- **Aim of the task**: Give an exact copy of every entry.

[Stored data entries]
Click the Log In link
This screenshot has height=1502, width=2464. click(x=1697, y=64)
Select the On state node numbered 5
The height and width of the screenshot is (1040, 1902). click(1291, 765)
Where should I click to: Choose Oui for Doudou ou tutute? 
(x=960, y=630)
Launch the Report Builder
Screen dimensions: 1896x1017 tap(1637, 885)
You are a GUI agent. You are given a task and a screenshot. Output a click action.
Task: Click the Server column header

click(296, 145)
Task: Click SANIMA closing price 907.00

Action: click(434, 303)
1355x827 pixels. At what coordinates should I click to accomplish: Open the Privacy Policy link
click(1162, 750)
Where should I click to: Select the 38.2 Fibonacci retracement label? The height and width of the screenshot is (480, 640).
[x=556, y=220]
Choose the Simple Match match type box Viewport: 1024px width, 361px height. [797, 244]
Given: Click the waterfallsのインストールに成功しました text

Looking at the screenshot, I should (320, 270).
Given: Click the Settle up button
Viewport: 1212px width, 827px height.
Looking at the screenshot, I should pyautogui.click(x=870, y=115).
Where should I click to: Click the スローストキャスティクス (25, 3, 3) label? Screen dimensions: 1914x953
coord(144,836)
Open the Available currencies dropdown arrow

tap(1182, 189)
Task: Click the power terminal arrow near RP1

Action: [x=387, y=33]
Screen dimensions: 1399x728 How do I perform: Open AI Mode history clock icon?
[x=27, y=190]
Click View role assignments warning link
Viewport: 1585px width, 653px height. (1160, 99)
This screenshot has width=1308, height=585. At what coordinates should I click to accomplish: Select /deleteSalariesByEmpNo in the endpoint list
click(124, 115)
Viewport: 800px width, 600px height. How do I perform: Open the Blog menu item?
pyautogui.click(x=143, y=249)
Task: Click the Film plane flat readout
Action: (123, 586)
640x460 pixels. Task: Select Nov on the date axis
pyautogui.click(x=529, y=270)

- **Your solution**:
Click the Log In link
This screenshot has height=1502, width=2464. click(x=1697, y=64)
Select the On state node numbered 5
The height and width of the screenshot is (1040, 1902). click(1291, 765)
Where should I click to: Choose Oui for Doudou ou tutute? 
(x=960, y=630)
Launch the Report Builder
Screen dimensions: 1896x1017 tap(1637, 885)
You are a GUI agent. You are given a task and a screenshot. Output a click action.
Task: Click the Server column header

click(296, 145)
Task: Click SANIMA closing price 907.00

Action: click(434, 303)
1355x827 pixels. At what coordinates should I click to accomplish: Open the Privacy Policy link
click(1162, 750)
Where should I click to: Select the 38.2 Fibonacci retracement label? The height and width of the screenshot is (480, 640).
[x=556, y=220]
Choose the Simple Match match type box Viewport: 1024px width, 361px height. [797, 244]
Given: Click the waterfallsのインストールに成功しました text

Looking at the screenshot, I should (320, 270).
Given: Click the Settle up button
Viewport: 1212px width, 827px height.
Looking at the screenshot, I should pyautogui.click(x=870, y=115).
Where should I click to: Click the スローストキャスティクス (25, 3, 3) label? Screen dimensions: 1914x953
coord(144,836)
Open the Available currencies dropdown arrow

tap(1182, 189)
Task: Click the power terminal arrow near RP1

Action: [x=387, y=33]
Screen dimensions: 1399x728 How do I perform: Open AI Mode history clock icon?
[x=27, y=190]
Click View role assignments warning link
Viewport: 1585px width, 653px height. (1160, 99)
This screenshot has width=1308, height=585. At what coordinates should I click to accomplish: Select /deleteSalariesByEmpNo in the endpoint list
click(124, 115)
Viewport: 800px width, 600px height. How do I perform: Open the Blog menu item?
pyautogui.click(x=143, y=249)
Task: Click the Film plane flat readout
Action: (123, 586)
640x460 pixels. Task: Select Nov on the date axis
pyautogui.click(x=529, y=270)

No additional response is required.